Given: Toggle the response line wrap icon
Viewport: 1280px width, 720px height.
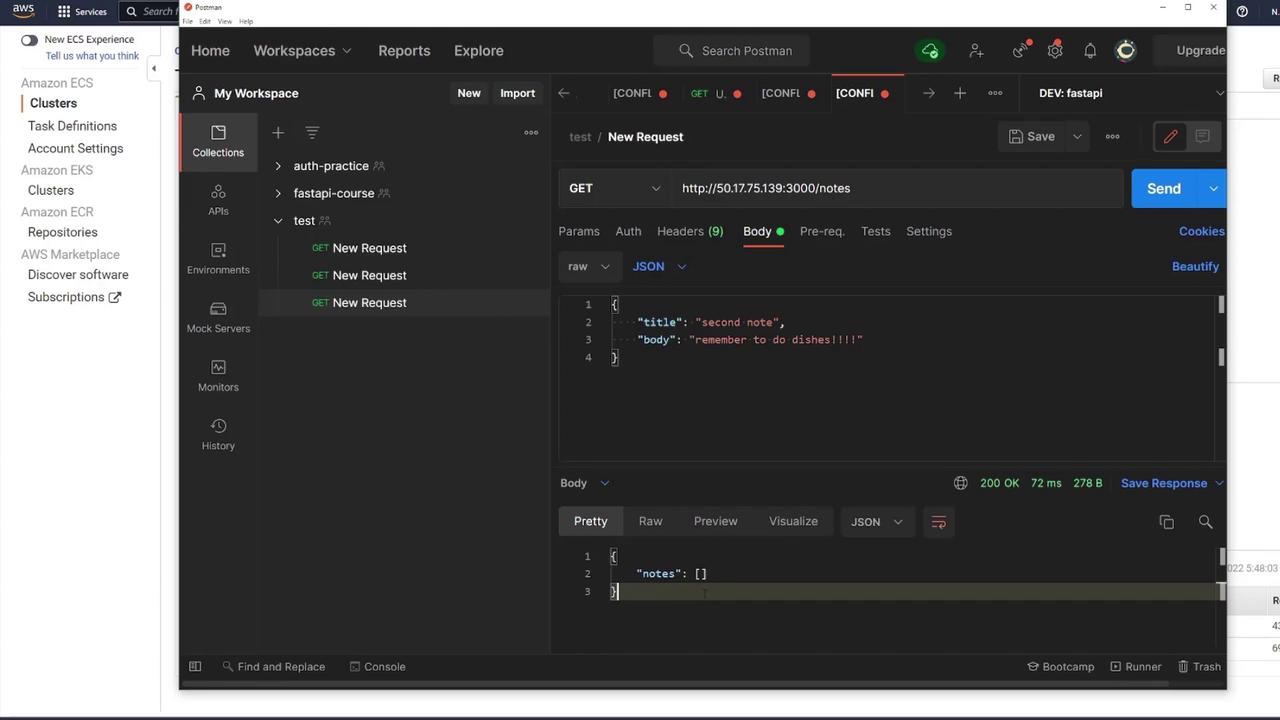Looking at the screenshot, I should [x=938, y=522].
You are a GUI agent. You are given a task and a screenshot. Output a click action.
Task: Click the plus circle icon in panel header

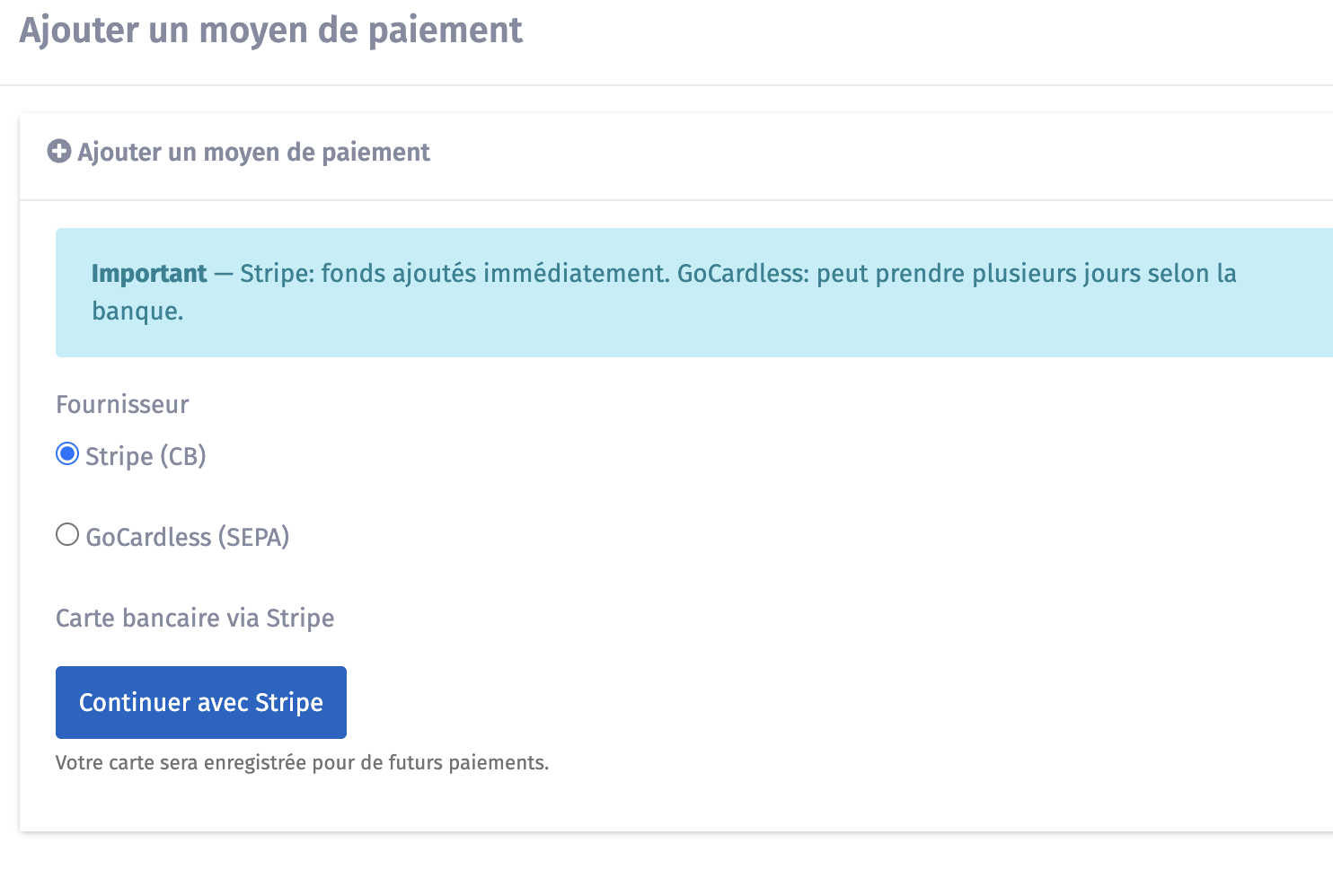tap(59, 152)
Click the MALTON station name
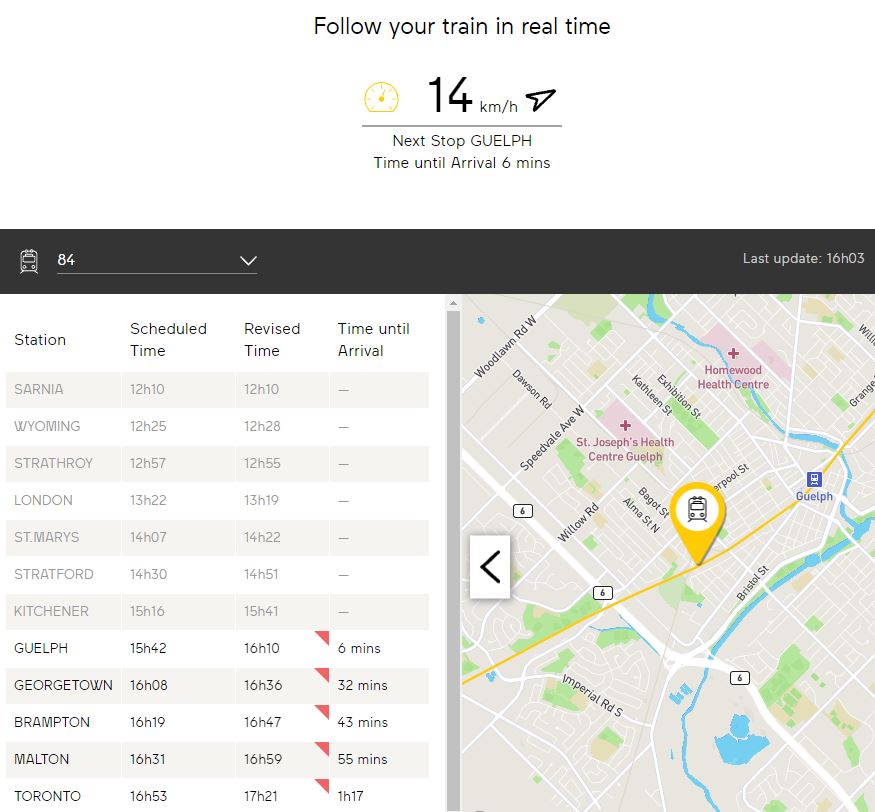 coord(42,759)
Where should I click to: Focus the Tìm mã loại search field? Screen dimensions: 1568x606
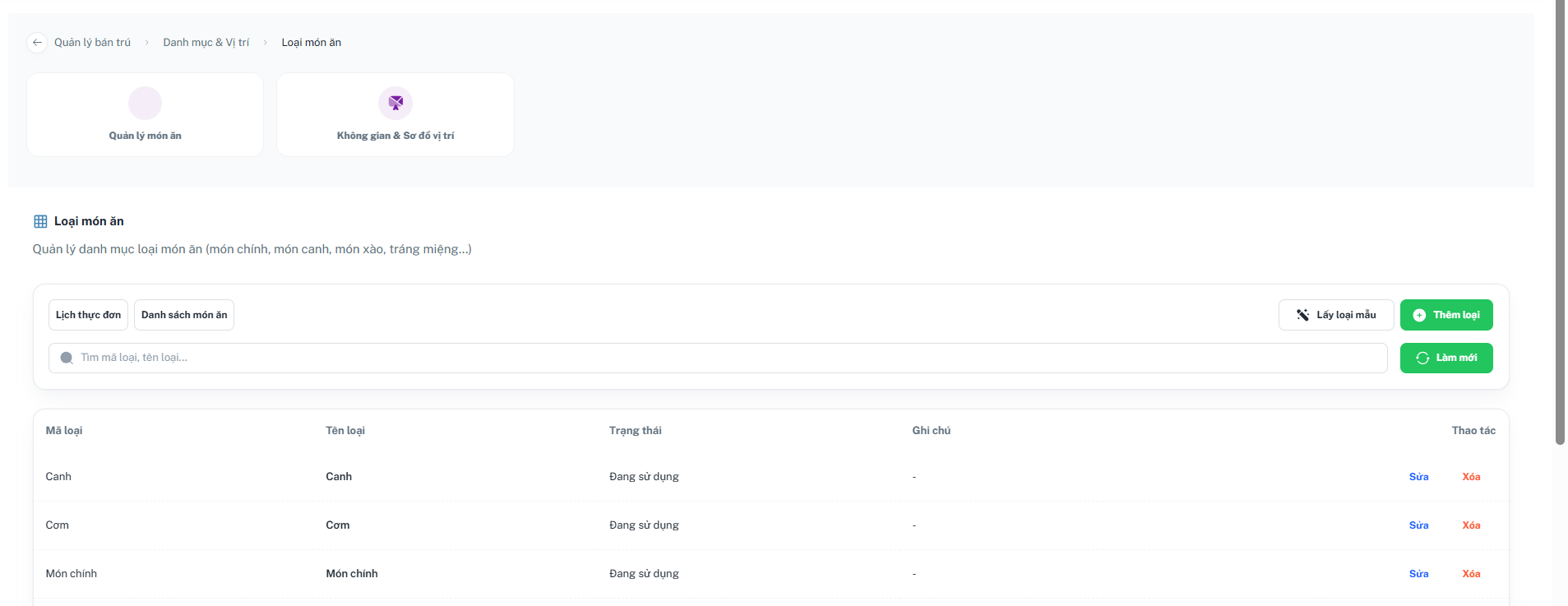pyautogui.click(x=718, y=358)
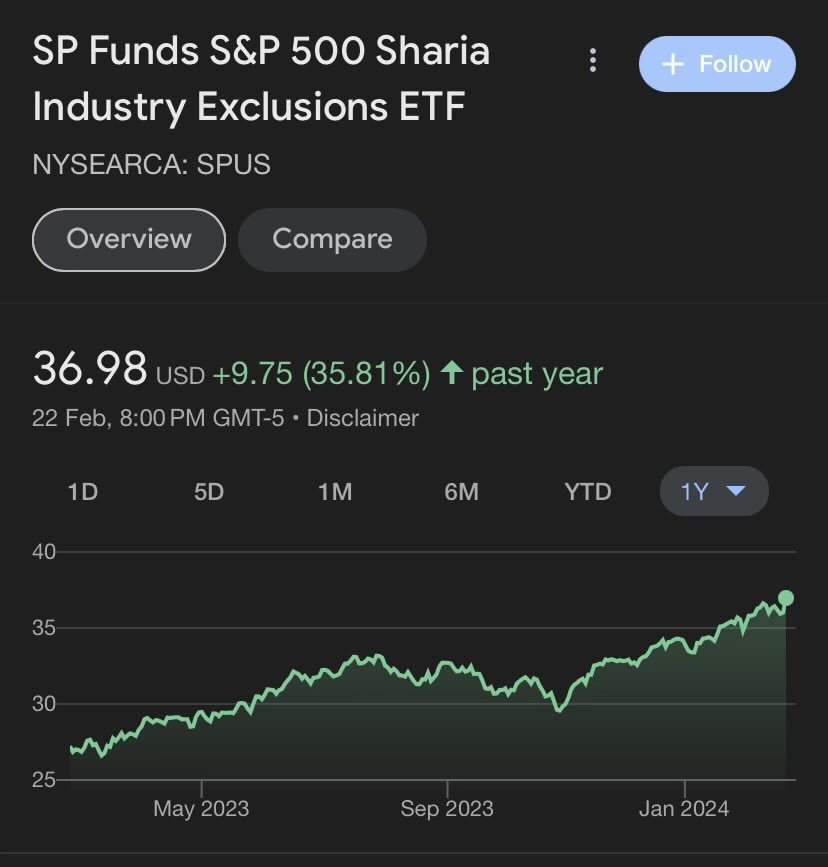Select the YTD range option

[x=587, y=492]
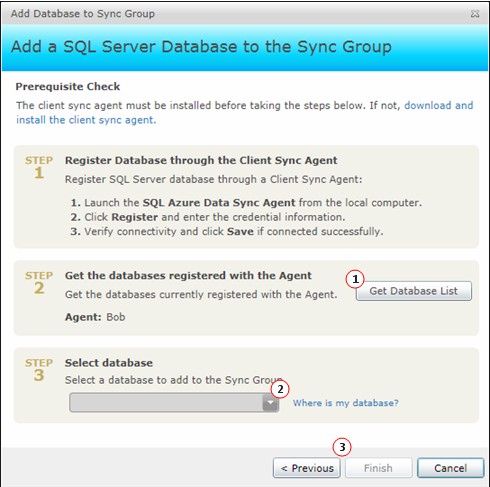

# # # # #

TASK PROMPT :: Exclude the pictures, and output exactly the lines from the one with "Task: Click the" through the last line of the records, both included.

TASK RESPONSE ::
Task: Click the plus circle icon in panel header

tap(59, 152)
Click the MALTON station name
 coord(42,759)
Where should I click to: Focus the Tìm mã loại search field? Screen dimensions: 1568x606
pyautogui.click(x=718, y=358)
Select the YTD range option

[x=587, y=492]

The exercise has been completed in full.